Ausgewählter Textauszug -
==================================================

Wir wollten halt irgendwie dabei sein, aber halt irgendwie möglichst wenig machen und damit auch falsch machen.
Daran hat sich auch in anderen Einsatzländern wenig geändert.
Ziel- und planlos stolpern wir nun eben in der Sahelzone, statt am Hindukusch, durch die Weltgeschichte und lernen nicht daraus.
Bitte fragen Sie nach der jeweiligen und vor allem immer notwendigen Evalution:
Aus dem FGG 1 kennen wir:
„zugangformative“ Evaluation:
prozessorientierte Begleitung einzelner Zwischenziele.
Identifikation von Strukturen und Rahmenbedingungen sowie von Stärken und Problemlagen aus der Sicht des Einsatzes
Formulierung von Handlungsempfehlungen zur Unterstützung jeweiliger Prozesse und Verfahren.
„Ultimative Evaluation“:
zusammenfassende und ergebnisorientierte Bilanzierung des Einsatzes mit SP der Operationalisierung von Zielen.
„Zielerreichung beschreibt den Grad der Auftragserfüllung auf dem/den Dienstposten nach Qualität und Quantität. Hierzu gehören die Verwendbarkeit der Ergebnisse, die Sorgfalt, Zuverlässigkeit und Zweckmäßigkeit, das Beachten von Zusammenhängen sowie der Zeitbedarf und die Terminbeachtung bei der Auftragserfüllung.“
Führung hat viel damit zu tun, seinem Team das Ziel zu erläutern. Das beginnt bereits damit, das Ziel soweit in Teilziele herunter zu brechen, dass es für den jeweiligen Kameraden relevant und nachvollziehbar wird. Vor allem sollte klar werden, wie der Einzelne konkret zum Erreichen des Gesamtziels beitragen kann. Denn: DAS motiviert! Eine mil FühKraft sollte auch Aufmerksamkeit darauf verwenden, das „WARUM“ eines Ziels zu erklären, viel zu kommunizieren und transparent in seinen Zielen und Entscheidungen zu bleiben. Ebenso wichtig ist es, mit eigenem Beispiel voranzugehen. Dabei ist das eigene Auftreten, das glaubwürdige Vorleben von Kompetenzen wie auch Werten enorm wichtig. Authentizität und Glaubwürdigkeit spielen eine große Rolle.
Wie stand es mit dem KONKRETEM „Warum“?
Wie stand es jeweils (tatsächlich) um den Grad der Auftragserfüllung?
Was haben wir (tatsächlich) erreicht?
Die Bilder sind gut gewählt. 2002 „Wolf“ offen. 2010 Marder a5 nicht mehr ganz so offen. (Und ohne die beliebte Sackfetzentarnung an der Front).
Ich für meinen Teil fand ja immer die Berichte von Winfried Nachtwei interessant und erhellend und bin auf sein Fazit gespannt. Die Betrachtungen fokussier(t)en zumeist auf der zivilen Seite und sind damit näher an der eigentlichen Problemstellung. Auch wenn der Abzug jetzt eine Niederlage ist, so hat man diese immerhin 20 Jahre lang verhindert (wahlweise: hinausgezögert).
Gutes Gelingen!
Vielleicht kann man mal den Titel und den Inhalt des Buches von Sönke Neitzel „Blutige Enthaltung“ diskutieren.

==================================================

Inhalt des Datensatzes -

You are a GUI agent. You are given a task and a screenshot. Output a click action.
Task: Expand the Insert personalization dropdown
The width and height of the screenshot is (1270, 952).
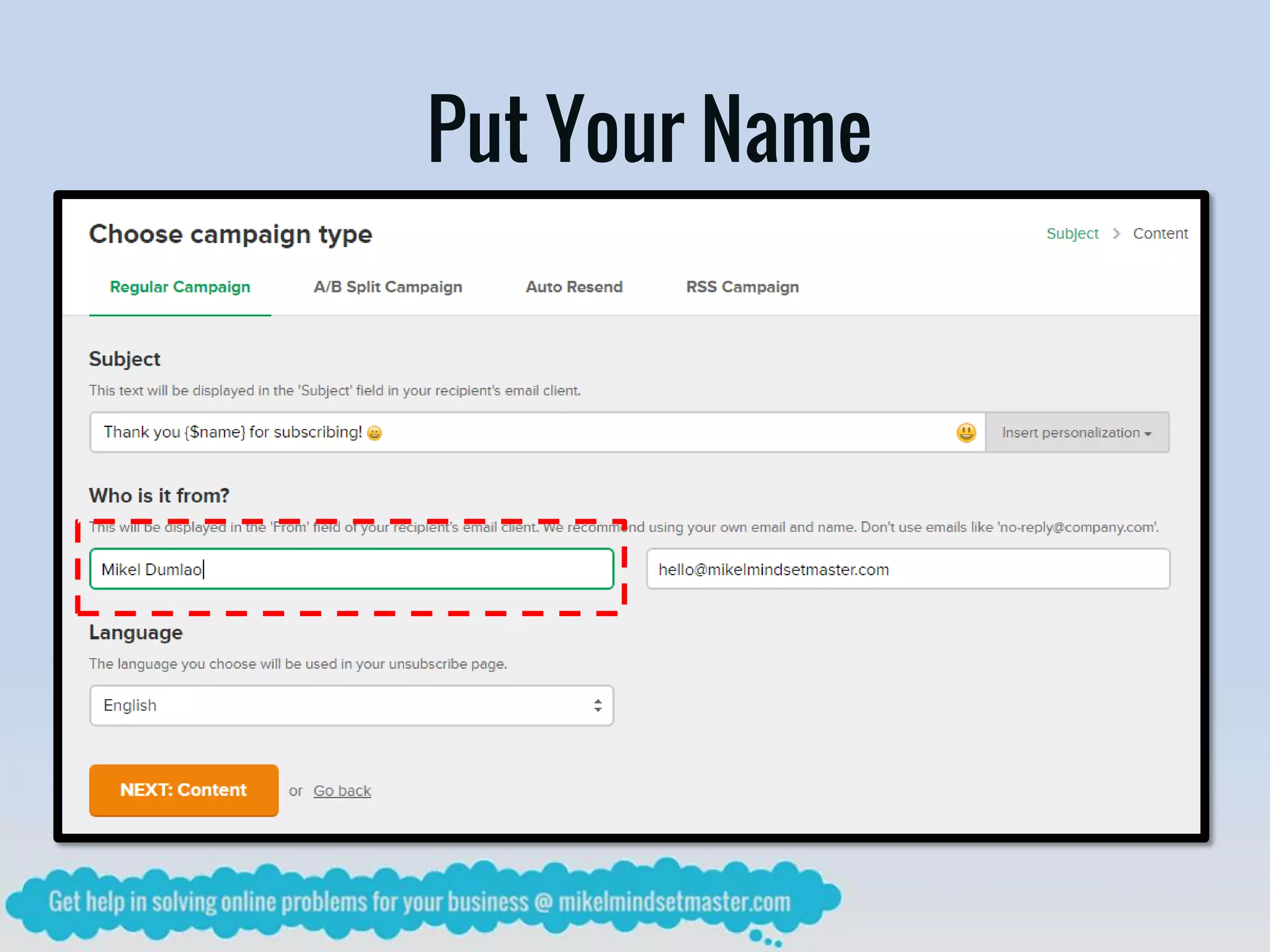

==================================================

Aufgaben und Übungen -
(a) Wessen Berichte werden im Text über Auslandseinsätze als interessant und erhellend bezeichnet?
(b) Führen Sie den Text über Auslandseinsätze im Anschluss an seinen letzten Satz weiter.

Lösungen der Aufgaben -
(a) Die Berichte von Winfried Nachtwei.

(b)
Wir (Deutschland) wollen politisch in der Königsklasse spielen, militärisch versuchen wir immer wieder, den Weg des geringes Widerstandes zu gehen. Die schmutzige Arbeit machen die Alliierten. Wir lassen Aufklärungsdrohnen fliegen und bohren Brunnen.
Dadurch sind wir auf dem besten Weg der Marginalisierung unserer Außen- und Sicherheitspolitik.
Und im Kern entwickeln sich die Streitkräfte nicht wirklich weiter und sind auf der Suche nach einer Daseinsberechtigung.
@dieanderemeinung. Bei mir an der Uni hieß das Fach „Personalführung“. Das Lehrbuch habe ich noch im Schrank. Gemeint ist das Gleiche, aber bewusst strukturiert und mit System.
Normalerweise vertrete ich immer den Standpunkt
„Mission accomplished – Amerikaner zufriedengestellt“.
Jetzt möchte ich hier aber Mal einen anderen Punkt in die Runde einwerfen.
Um eine Abschlussbilanz des Afghanistaneinsatzes ziehen zu können ist es noch viel zu früh.
Die Intervention des Westens hat die Jugend einer ganzen Generation von Afghanen geprägt.
Das ist doch überhaupt der Grund weshalb wir kleine Geschenke an die Kinder ausgeben: „Winning hearts and minds“.
Bis sich diese Generation, die womöglich pro-westlich und säkularisiert aufgewachsen ist, in Gesellschaft und Politik einbringt und einen Wandel bewirken kann, dauert es noch einige Jahre.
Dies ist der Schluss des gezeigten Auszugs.